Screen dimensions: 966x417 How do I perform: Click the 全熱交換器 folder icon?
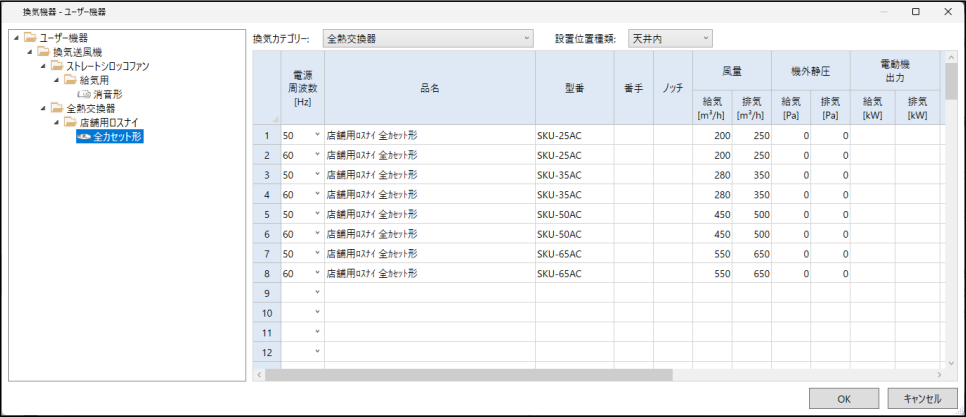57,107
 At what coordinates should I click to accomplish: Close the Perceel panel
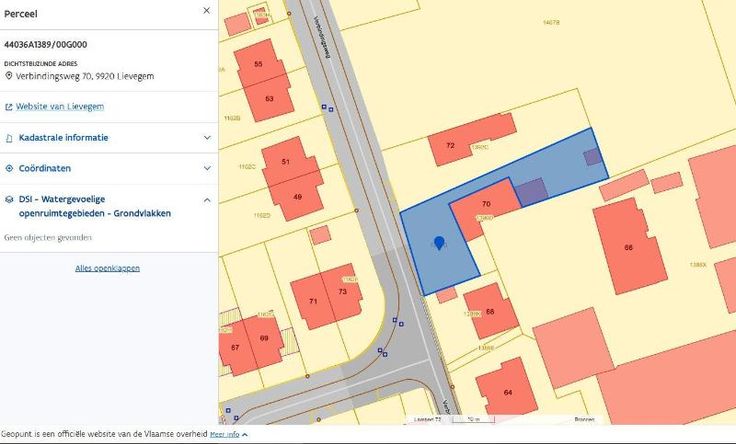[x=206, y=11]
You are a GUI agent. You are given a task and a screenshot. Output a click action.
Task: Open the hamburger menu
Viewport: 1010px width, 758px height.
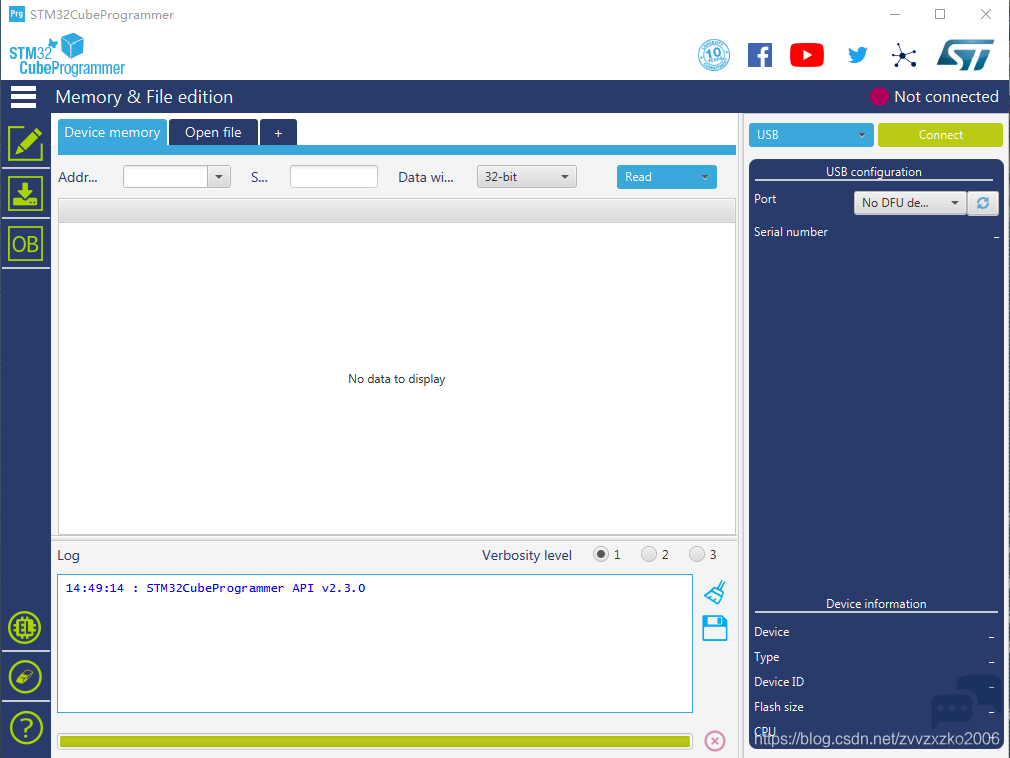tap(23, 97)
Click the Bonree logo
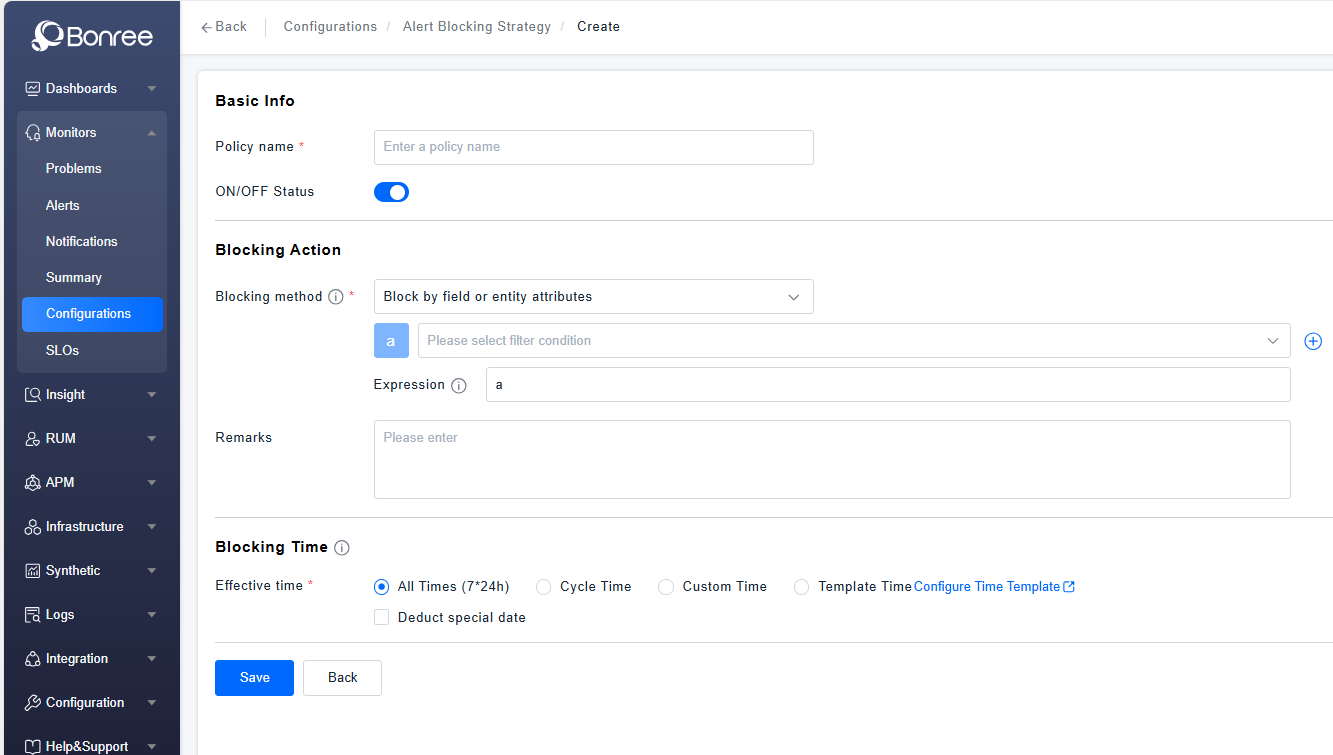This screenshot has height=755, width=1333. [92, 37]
# # # # # # #
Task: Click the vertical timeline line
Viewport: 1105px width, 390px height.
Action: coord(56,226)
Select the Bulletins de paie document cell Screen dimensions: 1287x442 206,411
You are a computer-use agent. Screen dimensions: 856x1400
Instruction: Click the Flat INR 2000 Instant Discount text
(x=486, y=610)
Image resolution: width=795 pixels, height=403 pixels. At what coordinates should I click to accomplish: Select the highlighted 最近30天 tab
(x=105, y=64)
# # # # # # #
Problem description: If a line of the listing above contains "agent", pick it out and copy it.

Response:
You are a GUI agent. You are given a task and a screenshot. Output a click action.
You are a computer-use agent. Screen dimensions: 856x1400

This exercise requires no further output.